02/21/2011 12:44 pm ET | Updated May 25, 2011

Google Ranking the Presidents

Admit it: You've googled yourself at some point just, to see how many G-Hits you got. The number of search hits certainly isn't a measure of importance in world history, but it does measure something. After all, "Lindsay Lohan" gets twice as many hits as "Hillary Clinton" or "Condoleezza Rice," and I am sure you can guess who wins in a Google face-off between "Snooki" and "Ernest Hemingway."

So what happens when we measure the number of Google hits for our presidents? Not surprisingly, the most recent presidents have far more hits than presidents of earlier centuries with a major step-up in search hits starting with Reagan. Controlling for these recency effects, we find that the Google rankings of presidents corresponds very well to historians' rankings. That is to say, the popularity of presidents online usually, but not always,corresponds to their greatness as perceived by historians.
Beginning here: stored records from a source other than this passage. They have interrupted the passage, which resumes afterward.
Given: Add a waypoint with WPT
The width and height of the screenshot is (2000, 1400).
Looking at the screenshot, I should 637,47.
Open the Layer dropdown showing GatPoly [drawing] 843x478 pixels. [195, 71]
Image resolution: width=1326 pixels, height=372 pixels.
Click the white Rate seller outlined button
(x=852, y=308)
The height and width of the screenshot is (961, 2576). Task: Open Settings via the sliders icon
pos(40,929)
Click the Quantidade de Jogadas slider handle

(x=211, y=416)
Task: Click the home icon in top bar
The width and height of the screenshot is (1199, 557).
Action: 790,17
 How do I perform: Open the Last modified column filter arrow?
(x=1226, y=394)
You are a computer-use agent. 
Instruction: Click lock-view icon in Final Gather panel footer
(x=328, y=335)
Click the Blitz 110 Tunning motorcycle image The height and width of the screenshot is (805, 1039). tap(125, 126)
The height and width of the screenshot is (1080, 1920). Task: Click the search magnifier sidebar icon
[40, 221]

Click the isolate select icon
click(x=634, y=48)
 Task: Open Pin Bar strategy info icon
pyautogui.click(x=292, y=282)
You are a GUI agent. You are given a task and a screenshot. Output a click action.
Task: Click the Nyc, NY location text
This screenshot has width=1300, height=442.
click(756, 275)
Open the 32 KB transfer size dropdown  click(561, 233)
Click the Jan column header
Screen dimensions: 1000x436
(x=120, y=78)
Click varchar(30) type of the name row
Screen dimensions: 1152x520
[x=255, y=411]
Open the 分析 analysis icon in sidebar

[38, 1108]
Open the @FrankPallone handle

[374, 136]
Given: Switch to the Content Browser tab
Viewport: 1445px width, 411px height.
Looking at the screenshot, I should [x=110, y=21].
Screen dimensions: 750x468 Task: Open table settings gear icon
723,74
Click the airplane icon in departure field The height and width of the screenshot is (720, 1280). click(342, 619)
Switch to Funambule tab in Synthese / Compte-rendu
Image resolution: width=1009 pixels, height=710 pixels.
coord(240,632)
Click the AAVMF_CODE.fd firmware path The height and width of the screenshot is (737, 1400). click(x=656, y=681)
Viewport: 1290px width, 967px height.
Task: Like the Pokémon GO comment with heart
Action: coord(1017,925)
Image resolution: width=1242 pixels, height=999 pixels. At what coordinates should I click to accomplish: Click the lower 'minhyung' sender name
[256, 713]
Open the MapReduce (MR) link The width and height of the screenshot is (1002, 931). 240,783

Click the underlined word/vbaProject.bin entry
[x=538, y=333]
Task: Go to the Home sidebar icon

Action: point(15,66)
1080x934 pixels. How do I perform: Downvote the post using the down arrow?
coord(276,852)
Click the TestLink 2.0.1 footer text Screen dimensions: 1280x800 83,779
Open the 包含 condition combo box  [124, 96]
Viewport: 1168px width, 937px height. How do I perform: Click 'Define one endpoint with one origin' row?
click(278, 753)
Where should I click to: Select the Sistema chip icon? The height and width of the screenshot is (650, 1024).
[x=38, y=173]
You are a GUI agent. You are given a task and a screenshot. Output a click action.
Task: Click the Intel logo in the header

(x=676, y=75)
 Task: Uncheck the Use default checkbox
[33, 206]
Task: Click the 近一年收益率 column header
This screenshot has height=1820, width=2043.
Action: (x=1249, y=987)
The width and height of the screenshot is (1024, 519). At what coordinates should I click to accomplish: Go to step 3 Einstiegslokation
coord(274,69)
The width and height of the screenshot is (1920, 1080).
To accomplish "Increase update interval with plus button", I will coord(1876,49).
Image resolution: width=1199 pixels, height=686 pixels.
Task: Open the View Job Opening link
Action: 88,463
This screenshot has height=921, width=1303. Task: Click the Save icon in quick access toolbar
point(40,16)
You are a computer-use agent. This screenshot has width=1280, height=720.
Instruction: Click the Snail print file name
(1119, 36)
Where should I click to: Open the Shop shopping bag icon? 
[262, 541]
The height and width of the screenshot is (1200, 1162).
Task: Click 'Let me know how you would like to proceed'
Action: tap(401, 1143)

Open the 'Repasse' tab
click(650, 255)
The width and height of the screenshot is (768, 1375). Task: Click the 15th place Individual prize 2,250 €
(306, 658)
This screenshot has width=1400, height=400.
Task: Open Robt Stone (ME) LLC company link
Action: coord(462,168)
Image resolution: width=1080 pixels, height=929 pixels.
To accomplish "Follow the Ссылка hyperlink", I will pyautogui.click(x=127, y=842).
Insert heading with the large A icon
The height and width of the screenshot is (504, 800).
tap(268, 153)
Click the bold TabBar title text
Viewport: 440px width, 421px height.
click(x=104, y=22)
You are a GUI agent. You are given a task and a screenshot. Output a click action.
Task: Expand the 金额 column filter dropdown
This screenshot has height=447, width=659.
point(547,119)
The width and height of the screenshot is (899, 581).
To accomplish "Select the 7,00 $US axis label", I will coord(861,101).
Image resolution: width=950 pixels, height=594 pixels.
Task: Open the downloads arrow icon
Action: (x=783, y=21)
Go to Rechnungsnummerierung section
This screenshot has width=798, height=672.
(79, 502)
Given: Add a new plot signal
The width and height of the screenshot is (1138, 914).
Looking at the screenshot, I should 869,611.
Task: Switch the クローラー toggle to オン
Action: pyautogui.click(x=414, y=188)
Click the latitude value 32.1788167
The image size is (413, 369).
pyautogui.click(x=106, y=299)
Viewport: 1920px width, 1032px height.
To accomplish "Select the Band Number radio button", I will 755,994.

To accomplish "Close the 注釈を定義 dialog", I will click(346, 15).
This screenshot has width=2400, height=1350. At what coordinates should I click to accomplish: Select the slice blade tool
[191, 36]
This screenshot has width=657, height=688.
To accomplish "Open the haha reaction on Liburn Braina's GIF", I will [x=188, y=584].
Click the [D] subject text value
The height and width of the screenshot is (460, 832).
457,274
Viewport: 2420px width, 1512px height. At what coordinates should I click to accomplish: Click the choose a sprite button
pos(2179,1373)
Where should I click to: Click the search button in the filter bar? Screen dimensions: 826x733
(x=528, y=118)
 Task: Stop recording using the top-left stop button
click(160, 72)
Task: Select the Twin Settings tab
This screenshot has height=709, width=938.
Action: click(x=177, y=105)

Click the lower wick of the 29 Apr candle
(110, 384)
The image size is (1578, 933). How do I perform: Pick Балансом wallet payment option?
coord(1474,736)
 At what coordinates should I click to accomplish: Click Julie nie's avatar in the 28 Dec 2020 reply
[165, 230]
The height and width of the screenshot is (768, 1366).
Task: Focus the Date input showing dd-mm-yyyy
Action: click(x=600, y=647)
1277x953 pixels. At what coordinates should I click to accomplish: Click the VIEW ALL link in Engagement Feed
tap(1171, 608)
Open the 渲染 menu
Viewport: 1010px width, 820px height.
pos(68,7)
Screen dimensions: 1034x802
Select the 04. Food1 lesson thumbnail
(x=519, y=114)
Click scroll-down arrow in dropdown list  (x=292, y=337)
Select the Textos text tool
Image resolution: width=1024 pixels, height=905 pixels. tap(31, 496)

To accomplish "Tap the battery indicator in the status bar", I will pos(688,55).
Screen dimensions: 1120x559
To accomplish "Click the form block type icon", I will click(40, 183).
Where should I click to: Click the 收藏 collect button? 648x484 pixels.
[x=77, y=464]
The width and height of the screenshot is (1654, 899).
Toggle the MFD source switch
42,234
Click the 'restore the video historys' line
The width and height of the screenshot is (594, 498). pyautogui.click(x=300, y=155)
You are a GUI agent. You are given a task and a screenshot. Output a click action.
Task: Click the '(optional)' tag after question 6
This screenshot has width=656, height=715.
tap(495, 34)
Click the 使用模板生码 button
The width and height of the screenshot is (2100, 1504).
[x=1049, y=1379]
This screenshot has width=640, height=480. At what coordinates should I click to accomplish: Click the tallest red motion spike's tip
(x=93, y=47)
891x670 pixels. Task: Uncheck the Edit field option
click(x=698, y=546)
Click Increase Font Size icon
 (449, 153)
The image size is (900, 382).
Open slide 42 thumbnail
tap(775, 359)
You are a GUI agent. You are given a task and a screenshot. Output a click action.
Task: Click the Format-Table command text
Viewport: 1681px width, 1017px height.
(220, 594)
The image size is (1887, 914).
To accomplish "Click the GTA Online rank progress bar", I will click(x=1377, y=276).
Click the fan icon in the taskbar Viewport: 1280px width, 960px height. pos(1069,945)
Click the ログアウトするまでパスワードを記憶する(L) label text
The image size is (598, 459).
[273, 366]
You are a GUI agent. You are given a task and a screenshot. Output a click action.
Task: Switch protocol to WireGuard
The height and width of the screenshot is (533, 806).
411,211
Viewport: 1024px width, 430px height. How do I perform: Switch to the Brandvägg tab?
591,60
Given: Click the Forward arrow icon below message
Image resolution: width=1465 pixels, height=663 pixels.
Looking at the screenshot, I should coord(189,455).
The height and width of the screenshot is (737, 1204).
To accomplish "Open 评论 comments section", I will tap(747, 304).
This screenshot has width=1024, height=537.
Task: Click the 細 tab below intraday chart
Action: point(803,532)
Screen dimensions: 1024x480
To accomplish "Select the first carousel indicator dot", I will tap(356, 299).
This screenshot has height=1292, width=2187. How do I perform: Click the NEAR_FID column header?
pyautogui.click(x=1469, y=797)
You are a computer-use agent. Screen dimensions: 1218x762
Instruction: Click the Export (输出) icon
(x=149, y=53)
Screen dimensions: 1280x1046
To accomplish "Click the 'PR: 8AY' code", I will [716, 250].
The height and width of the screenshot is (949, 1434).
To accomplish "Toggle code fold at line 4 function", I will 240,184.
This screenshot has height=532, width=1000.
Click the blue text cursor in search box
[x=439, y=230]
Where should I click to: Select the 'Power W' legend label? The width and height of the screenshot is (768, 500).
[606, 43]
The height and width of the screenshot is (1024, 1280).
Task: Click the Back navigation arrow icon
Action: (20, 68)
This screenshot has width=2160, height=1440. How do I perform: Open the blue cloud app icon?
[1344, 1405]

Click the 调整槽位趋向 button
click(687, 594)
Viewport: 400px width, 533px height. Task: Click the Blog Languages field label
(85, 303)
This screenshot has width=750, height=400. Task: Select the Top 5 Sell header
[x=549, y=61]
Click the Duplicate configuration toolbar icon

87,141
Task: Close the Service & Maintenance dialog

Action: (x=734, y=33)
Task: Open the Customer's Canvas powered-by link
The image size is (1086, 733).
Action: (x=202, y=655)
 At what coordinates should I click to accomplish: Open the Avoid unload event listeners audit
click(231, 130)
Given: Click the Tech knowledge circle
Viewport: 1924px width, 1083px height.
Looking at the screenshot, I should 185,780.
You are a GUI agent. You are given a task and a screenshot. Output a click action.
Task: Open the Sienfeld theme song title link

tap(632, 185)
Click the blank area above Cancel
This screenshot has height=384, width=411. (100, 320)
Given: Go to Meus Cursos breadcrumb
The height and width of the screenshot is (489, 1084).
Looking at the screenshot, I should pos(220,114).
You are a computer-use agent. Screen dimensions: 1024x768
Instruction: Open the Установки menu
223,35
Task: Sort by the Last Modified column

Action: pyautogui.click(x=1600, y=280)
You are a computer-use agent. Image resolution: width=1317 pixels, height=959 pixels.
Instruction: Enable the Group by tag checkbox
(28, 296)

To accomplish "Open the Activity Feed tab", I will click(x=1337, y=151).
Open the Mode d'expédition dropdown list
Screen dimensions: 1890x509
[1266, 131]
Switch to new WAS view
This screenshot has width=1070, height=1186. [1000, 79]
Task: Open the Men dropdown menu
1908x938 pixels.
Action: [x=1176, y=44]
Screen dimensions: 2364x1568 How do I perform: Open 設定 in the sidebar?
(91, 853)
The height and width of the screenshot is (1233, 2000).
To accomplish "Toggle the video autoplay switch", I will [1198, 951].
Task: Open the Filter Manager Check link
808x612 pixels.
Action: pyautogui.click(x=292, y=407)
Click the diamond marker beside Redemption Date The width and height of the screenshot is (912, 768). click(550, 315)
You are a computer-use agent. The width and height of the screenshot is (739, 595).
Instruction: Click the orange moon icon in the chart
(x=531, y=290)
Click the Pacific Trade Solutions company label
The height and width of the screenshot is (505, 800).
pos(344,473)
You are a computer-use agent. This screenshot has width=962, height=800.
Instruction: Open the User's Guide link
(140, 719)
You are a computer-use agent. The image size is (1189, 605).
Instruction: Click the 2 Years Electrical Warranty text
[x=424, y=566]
The top recency-adjusted Google rankings of the pre-Reagan era:

  1. Abraham Lincoln (1861-1865)
  2. John F. Kennedy (1961-1963)
  3. George Washington (1789-1797)
  4. Woodrow Wilson (1913-1921)
  5. Thomas Jefferson (1801-1809)
  6. Theodore Roosevelt (1901-1909)
  7. Franklin D. Roosevelt (1933-1945)

This ranking is remarkably similar to those from the last four polls of historians taken between 2008 and 2010. This top seven recency-adjusted Google rankings captured the top five, number eight (Wilson) and number eleven (Kennedy). We can safely assume that Kennedy's good looks, his family history, alleged affair with Marilyn Monroe and his untimely death boosted his online appeal.

Which presidents were rated great by historians, but don't drive as much interest or mindshare in our internet brain? Harry Truman, the imminently quotable Missourian, is failing to receive the online attention one might expect. Dwight Eisenhower, the World War II hero, has also been relatively left behind by the online community.

Which president is receiving more online mindshare than historians might expect? James Buchanan. (I have no idea who he is either, but I can Bing him.)

On a more philosophical note, as we celebrate President's Day, it is worth reflecting on Lincoln's famous quote: "And in the end, it's not the years in your life that count. It's the life in your years." Of the great presidents listed above, Jefferson was the only one to reach 70 years of age, yet they all left a major impact on America and the world.

Technical note for the statistics people: The recency adjustment consisted of building a multi-variate model of google hits using linear, non-linear and a step function inputs. The step function's changepoint was determined by spline regression.